Art workshops are not just fun informal sessions on learning a craft but it is also one of the great opportunities to impart important lessons on culture. I always advocate the importance of understanding cultural traditions and the many layers that people and communities add to these traditions like fiestas (feast of saints) which may be mistaken as some as fanatical and idolatrous but, for those who observe it, a fiesta is some form of communal celebration and thanksgiving.

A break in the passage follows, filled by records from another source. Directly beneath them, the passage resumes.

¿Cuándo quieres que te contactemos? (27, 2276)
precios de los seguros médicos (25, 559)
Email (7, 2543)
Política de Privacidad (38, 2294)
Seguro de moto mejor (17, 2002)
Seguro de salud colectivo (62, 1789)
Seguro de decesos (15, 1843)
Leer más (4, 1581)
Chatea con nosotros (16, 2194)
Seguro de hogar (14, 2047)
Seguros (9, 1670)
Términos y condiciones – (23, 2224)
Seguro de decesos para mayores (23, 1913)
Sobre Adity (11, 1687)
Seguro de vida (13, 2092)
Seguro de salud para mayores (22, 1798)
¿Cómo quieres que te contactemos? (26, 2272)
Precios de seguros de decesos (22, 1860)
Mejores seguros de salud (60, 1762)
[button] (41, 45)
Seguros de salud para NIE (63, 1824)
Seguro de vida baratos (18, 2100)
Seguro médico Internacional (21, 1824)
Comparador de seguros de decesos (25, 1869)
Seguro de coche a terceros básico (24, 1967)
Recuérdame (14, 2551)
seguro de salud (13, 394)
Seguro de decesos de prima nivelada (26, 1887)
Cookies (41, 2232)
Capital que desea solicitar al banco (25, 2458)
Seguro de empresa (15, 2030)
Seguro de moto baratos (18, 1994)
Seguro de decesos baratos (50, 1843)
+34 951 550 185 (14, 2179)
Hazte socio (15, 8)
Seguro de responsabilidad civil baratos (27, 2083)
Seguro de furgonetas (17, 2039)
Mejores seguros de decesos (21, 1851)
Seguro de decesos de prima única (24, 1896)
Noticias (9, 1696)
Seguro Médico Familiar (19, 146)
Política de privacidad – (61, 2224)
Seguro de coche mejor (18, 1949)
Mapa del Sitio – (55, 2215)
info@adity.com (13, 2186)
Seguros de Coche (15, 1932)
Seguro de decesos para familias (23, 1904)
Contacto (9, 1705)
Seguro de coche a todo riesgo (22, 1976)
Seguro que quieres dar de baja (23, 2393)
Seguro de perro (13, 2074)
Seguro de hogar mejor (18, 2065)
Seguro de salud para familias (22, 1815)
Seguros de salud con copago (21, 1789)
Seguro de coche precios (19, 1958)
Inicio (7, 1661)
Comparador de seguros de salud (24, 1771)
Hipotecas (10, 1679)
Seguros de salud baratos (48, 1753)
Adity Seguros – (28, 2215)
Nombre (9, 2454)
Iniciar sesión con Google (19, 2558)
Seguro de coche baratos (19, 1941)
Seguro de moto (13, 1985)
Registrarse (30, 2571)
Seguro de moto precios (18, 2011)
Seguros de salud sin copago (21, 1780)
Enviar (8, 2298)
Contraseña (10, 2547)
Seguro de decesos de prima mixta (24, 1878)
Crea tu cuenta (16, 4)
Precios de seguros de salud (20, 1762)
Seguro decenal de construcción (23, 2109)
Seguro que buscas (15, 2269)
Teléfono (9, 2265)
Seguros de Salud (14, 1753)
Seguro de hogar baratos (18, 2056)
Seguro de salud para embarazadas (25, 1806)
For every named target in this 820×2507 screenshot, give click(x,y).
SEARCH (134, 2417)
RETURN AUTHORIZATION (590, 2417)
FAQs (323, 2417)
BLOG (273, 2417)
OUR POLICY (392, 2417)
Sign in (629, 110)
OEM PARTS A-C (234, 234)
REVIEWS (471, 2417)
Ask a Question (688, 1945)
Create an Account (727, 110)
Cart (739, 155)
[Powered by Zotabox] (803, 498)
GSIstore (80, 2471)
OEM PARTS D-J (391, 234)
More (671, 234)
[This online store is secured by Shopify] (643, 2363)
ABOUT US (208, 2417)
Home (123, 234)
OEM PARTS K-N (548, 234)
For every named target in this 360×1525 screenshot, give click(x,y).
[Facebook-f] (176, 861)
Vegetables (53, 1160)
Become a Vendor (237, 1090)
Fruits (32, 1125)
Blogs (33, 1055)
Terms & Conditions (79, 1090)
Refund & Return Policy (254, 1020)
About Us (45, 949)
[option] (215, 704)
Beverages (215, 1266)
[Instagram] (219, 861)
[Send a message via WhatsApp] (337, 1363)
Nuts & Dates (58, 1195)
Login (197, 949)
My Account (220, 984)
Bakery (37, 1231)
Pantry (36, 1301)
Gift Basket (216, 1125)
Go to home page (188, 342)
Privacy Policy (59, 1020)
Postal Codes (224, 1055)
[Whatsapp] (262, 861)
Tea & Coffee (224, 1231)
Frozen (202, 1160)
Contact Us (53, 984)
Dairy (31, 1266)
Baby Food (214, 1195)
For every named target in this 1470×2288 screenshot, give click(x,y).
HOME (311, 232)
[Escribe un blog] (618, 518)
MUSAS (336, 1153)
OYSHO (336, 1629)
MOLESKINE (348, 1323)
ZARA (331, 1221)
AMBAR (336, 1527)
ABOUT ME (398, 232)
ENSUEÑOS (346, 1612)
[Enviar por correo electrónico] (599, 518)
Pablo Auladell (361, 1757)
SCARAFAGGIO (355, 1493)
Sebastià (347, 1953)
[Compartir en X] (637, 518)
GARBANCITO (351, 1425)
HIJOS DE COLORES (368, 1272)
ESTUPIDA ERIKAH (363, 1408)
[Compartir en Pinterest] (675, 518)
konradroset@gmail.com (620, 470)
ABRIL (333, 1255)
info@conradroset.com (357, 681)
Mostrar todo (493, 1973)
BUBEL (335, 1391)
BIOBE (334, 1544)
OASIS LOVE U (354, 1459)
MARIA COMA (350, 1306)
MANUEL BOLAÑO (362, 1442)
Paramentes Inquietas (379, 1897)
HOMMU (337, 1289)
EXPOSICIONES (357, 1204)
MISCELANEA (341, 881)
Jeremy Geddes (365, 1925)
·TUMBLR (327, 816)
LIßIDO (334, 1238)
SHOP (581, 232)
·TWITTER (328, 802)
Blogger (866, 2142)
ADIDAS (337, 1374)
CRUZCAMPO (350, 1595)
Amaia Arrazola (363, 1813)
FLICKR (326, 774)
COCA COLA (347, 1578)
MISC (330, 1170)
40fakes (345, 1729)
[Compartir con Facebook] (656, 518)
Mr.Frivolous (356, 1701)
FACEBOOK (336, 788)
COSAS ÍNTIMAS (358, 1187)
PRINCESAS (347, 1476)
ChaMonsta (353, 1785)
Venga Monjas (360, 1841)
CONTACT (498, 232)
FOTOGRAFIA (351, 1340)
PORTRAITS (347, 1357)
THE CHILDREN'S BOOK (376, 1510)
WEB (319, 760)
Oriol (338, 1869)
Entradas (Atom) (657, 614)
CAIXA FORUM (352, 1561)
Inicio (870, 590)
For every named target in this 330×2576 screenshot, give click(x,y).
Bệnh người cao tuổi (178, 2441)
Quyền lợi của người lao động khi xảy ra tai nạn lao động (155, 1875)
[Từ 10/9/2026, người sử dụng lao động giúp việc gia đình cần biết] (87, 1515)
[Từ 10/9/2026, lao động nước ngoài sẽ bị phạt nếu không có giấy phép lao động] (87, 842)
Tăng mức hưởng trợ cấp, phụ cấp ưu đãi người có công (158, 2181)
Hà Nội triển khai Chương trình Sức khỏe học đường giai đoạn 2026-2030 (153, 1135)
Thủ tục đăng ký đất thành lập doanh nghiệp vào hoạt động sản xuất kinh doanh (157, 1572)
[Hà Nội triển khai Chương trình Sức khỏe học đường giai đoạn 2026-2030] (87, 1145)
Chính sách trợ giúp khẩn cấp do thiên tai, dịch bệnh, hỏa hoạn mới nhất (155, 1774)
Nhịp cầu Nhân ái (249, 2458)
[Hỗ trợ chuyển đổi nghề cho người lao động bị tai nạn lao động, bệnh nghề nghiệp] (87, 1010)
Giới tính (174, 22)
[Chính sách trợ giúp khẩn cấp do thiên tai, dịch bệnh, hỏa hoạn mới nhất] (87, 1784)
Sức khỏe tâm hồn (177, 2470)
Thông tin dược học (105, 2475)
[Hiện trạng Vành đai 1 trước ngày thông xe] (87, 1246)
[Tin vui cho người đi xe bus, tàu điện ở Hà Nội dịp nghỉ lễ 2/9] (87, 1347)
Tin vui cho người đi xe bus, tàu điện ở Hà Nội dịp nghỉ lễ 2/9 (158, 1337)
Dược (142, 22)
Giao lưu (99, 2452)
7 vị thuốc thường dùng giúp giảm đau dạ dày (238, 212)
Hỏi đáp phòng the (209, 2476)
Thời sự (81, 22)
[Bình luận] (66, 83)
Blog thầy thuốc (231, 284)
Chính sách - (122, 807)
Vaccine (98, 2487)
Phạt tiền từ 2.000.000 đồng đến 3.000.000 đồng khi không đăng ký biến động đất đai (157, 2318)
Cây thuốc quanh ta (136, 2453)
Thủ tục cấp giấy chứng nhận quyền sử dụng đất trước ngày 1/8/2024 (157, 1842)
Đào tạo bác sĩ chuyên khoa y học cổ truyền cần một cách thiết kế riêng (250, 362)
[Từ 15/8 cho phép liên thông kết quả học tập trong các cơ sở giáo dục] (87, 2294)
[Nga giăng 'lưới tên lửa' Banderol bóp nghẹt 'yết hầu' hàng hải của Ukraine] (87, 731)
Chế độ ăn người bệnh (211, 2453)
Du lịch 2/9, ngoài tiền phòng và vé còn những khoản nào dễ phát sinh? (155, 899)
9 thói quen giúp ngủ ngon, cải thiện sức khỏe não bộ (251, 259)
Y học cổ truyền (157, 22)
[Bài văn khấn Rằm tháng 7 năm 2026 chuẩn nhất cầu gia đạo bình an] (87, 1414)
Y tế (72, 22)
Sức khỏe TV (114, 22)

The terminologies used for anything local as 'inferior' like the local ice cream as 'dirty ice cream' perpetuates this mistaken belief. In a workshop with kids this week I again introduced the yummy sorbetes, the locally made ice cream that uses fruits in season and coconut milk and peddled in a colorful cart is now almost a thing of the past. The ice cream cart vendors I see are big commercial players now plying the streets with built-in commercial jingle on a loop:
Kids can recreate their own version of that local colorful sorbetes cart using the basic geometric guide: make a circle for a wheel, draw rectangle behind it, draw wooden legs and handle, and from there they can now design their very own ice cream on wheels!
Chiara, age 5
Caryn, age 7
And from the CreativeKids studio in Alabang:
. . . my student Sophie, age 6, going through the process with such powerful lines and colors!
Lesson: The local ice cream is not dirty. It is clean and affordable and possibly made by the vendor himself we affectionately call Manong who will not hesitate to share with you how he made that yummy delight only if you'd care to listen . . .
October is Museums and Galleries month. GO and take the time to visit one!